# I Probability of some sequence in a list of numbers

1. Aug 10, 2017

### Vrbic

Hello,
would like to derive a length of list of random numbers in which I may find some special sequence of few numbers with some probability.

For clearness I give an example: I have two generator of (pseudo) random numbers with same range of numbers, let's say (1-k). First generator give a random sequence of n numbers from range (1-k) and numbers may repiet. The second do the same but sequence of m numbers and m>n. What has to be m and n if I would like to find n in m (anywhere) with probability p?

2. Aug 10, 2017

### Vrbic

Ok my opinion is:
in long sequence "m" is $m-n+1$ of "n" sequences. A number of combinations of small sequence "n" is $k^n$. So probability than is $p=\frac{m-n+1}{k^n}$
Is it right?

3. Aug 10, 2017

### FactChecker

You need to explain more. For instance, you should say if you are talking about integers in some range or about real numbers. And what type of "special sequence" are you talking about? -- exact values, increasing numbers, etc. etc.

4. Aug 10, 2017

### Vrbic

Sorry, I'm talking about integers. And both sequences are random sequences of numbers from range (1-k). The word special was wrong.

5. Aug 10, 2017

### FactChecker

Sorry, I see that that was probably clear in your original post. I misread it.

6. Aug 10, 2017

### Vrbic

Nevermind, and what do you mean about my formula from post #2?

7. Aug 10, 2017

### FactChecker

I don't know the answer. And I'm still not completely clear on the question. Are you starting with a given sequence that needs to be matched or are you asking about any repeats of a certain length? Either way, I am not sure that I can answer your questions. I'll have to leave that to people who are better at it.

8. Aug 10, 2017

### Staff: Mentor

It is complicated.

Let's start with an easier question: For a given sequence of n integers from 1 to k, what is the probability that this sequence appears in a sequence of m random integers from 1 to k?
It turns out that this probability depends on the sequence. As a simple example, consider k=1, m=3 and compare the sequences "11" and "12". For the string of length 3, there are 8 options (111, 112, 121, 122, 211, 212, 221, 222), three of them contain "11" but four of them contain "12". That does not mean "11" would be less likely to appear, but it appears twice in the same string (in 111) while "12" does not.

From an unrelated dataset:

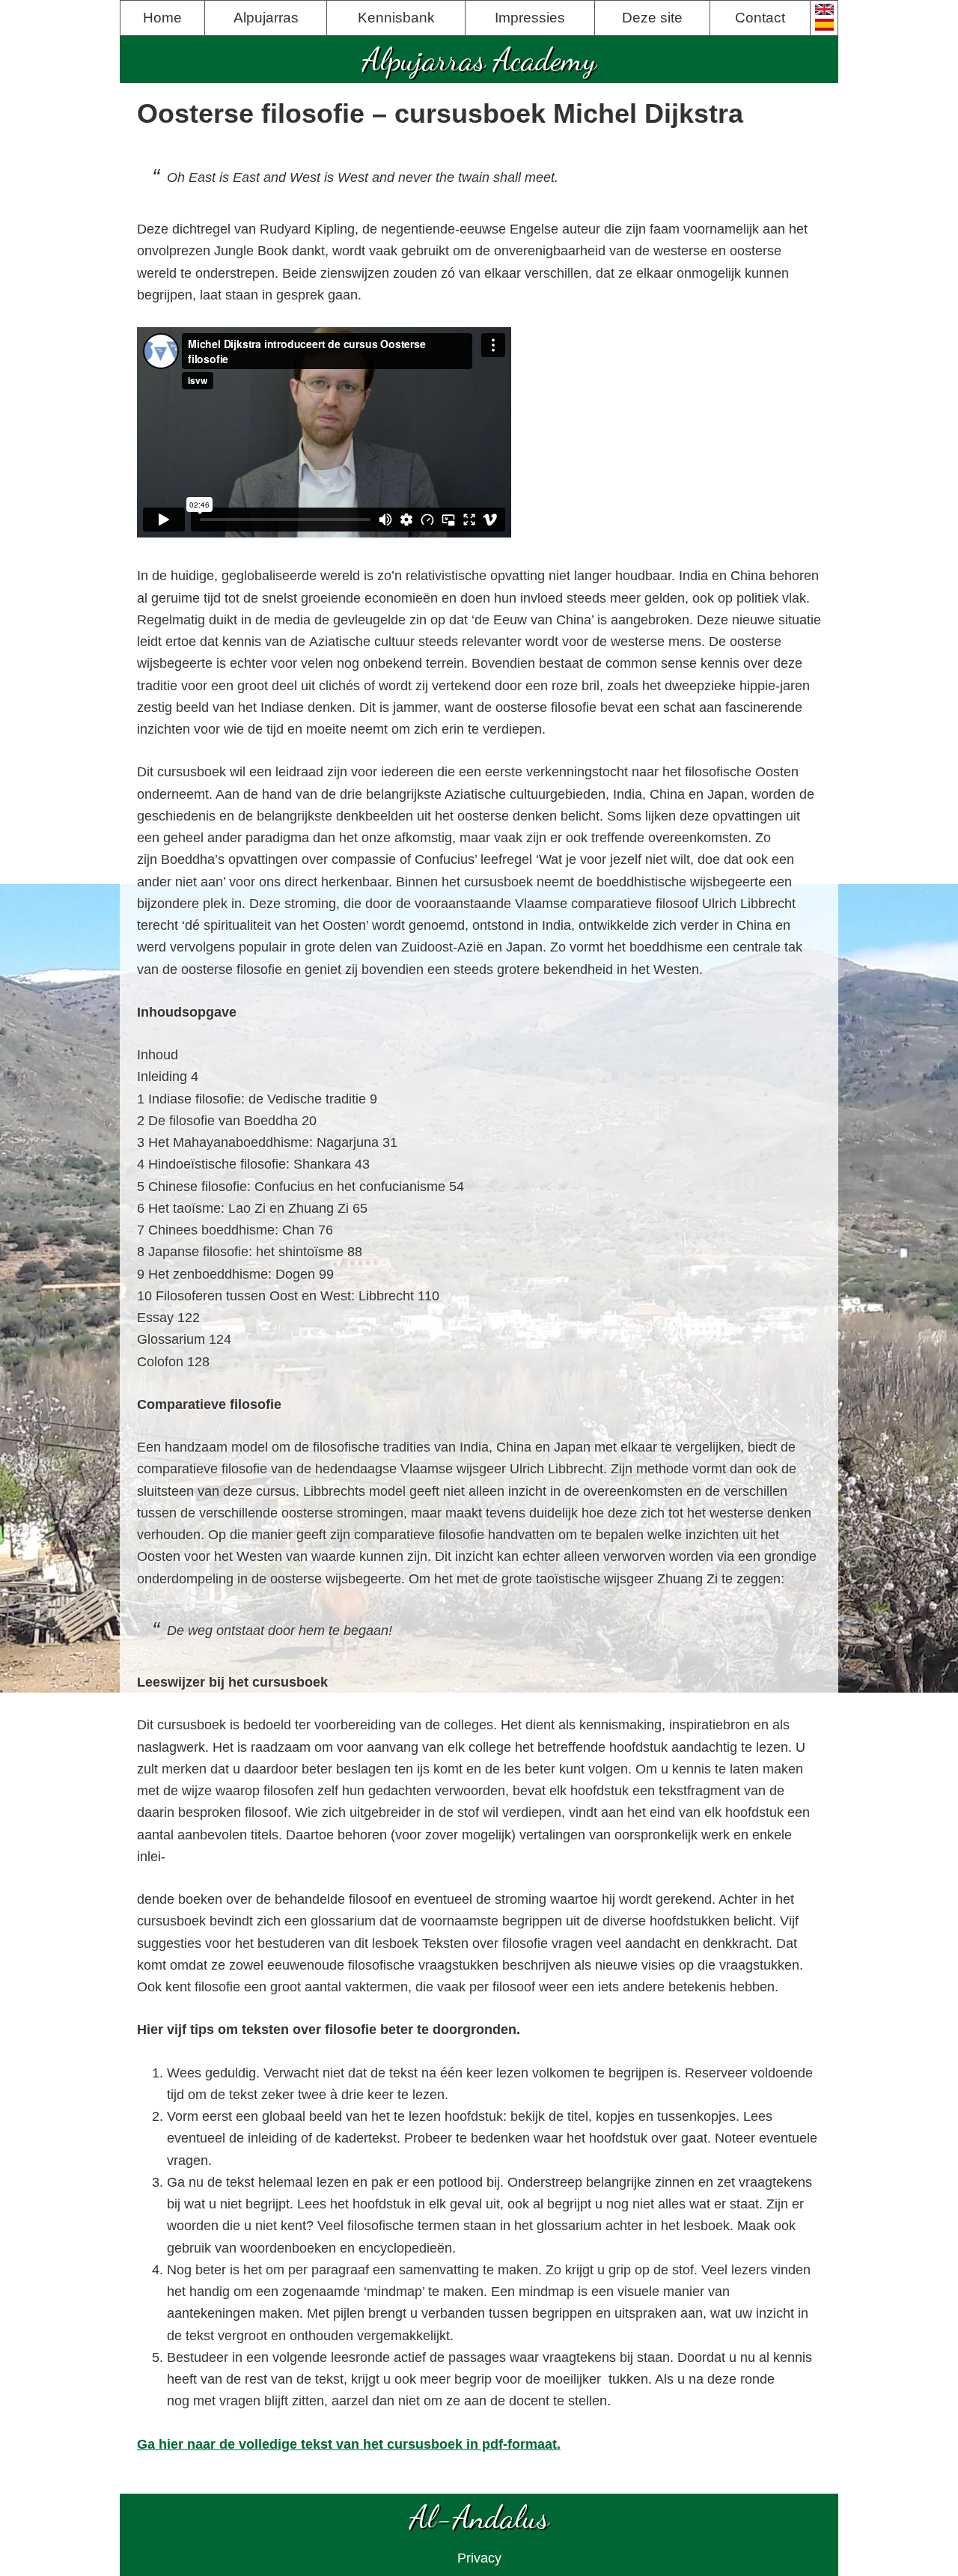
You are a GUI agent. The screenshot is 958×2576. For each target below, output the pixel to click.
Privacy (479, 2558)
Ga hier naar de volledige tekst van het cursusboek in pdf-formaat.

For a given sequence, you can calculate the probability that it appears with a Markov chain. There is no nice general formula, and you have to do this for every type of pattern a sequence of n integers can form.
If n=1 or k is large, the approximation of m-n+1 independent sequences of length n will give a reasonable approximation in most cases, and the cases where it fails are long repetitions, they are unlikely for large k anyway (especially for large n).

9. Aug 11, 2017

### Vrbic

What is behind:
Roulette and very well known myth about winning due a betting on one color and doubling of a bet. Probably you know it. You bet still one color (black/red) and when you lose you double your bet untill you win.
So question is what is probability of sequence of let's say 6-10 same color in line?
May I use my formula for that?

10. Aug 11, 2017

### Staff: Mentor

Neglecting 0 we have the case k=2, where your formula shows large deviations.

11. Aug 14, 2017

### Vrbic

Ok, so there doesn't exist some easy formula how to describe such situation?

12. Aug 14, 2017

### Staff: Mentor

Not that I am aware of, but calculating it with Markov chains is fast. You can probably find some approximation for most cases, where only some special cases (like long series of the same color) lead to some deviations, but these special cases are rare.

13. Aug 15, 2017

### Vrbic

Ok, thank you. And do you know about good article or some text about Markov chains?

14. Aug 15, 2017

### Staff: Mentor

The Wikipedia article should give a good introduction, and there are various textbooks with more details.